Schalke geschockt: Jefferson Farfán will sofort weg

Magath wartet ab

Er war auch am Dienstag nicht auf dem Trainingsplatz zu sehen, doch um die Mittagszeit drehten sich fast alle Gespräche auf Schalke nur noch um seine Person: Jefferson Farfán will den FC Schalke 04 sofort verlassen.

GELSENKIRCHEN

von Von Frank Leszinski

, 04.01.2011, 18:59 Uhr / Lesedauer: 1 min
Jefferson Farfán steht beim FC Schalke 04 anscheinend vor dem Absprung.

Jefferson Farfán steht beim FC Schalke 04 anscheinend vor dem Absprung.

O-Ton Farfán: „Ich verlasse Schalke, weil ich ein Angebot eines anderen Vereins habe. Jeder will sich verbessern.“ Welcher Klub das sein soll, wollte Farfán nicht verraten. Die Offerte soll von einem europäischen Top-Verein stammen. Zuletzt wurde der Stürmer mit Atletico Madrid, dem FC Sevilla und dem FC Valencia in Verbindung gebracht. Auch der VfL Wolfsburg gilt als Option, der Liga-Konkurrent hatte schon im Sommer 2010 die Fühler nach Farfán ausgestreckt. Schalke-Trainer Felix Magath hielt sich zum Thema Farfán sehr bedeckt: „Wir warten erst einmal ab, bis Jeff hier ist. Dann sehen wir weiter.“ Doch ob Magath den Peruaner ziehen lässt, erscheint sehr fraglich. Denn Farfán spielte eine glänzende Hinrunde und gehörte zu den wenigen Schalkern, die konstant gute Leistungen zeigten.

Christoph Metzelder mag nicht glauben, dass Farfán Schalke bereits in der Winterpause verlässt: „Das ist doch wie bei Manuel Neuer. Herausragende Spieler werden immer gute Angebote erhalten.

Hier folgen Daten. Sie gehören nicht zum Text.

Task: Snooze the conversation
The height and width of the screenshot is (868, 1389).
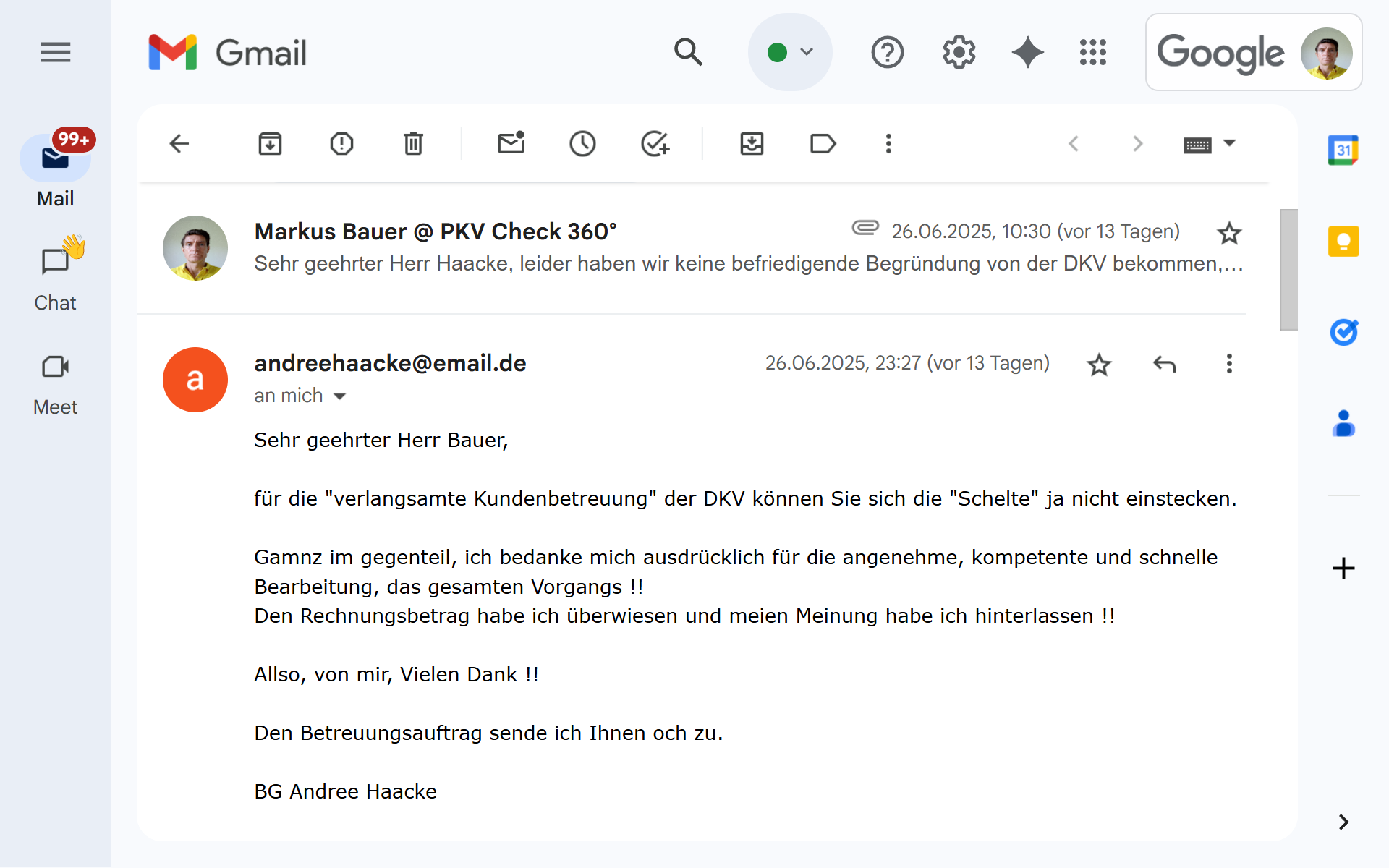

So ist nun einmal das Geschäft. Aber ich habe in meiner Karriere schon oft erlebt, dass angekündigte Transfers dann nicht zustande gekommen sind“, sagte Metzelder. Der 30-Jährige sieht der zweiten Saisonhälfte optimistisch entgegen: „Seit November haben wir uns als Mannschaft gefunden und eine Siegermentalität entwickelt. Deshalb denke ich, dass wir in allen drei Wettbewerben noch einiges erreichen können.“ Am Mittwoch geht es für die Königsblauen ins Trainingslager nach Belek, wo bis zum 14. Januar die Grundlagen für eine erfolgreiche Rückrunde gelegt werden sollen. Ob Farfán dabei sein wird, war bis Dienstagabend offen.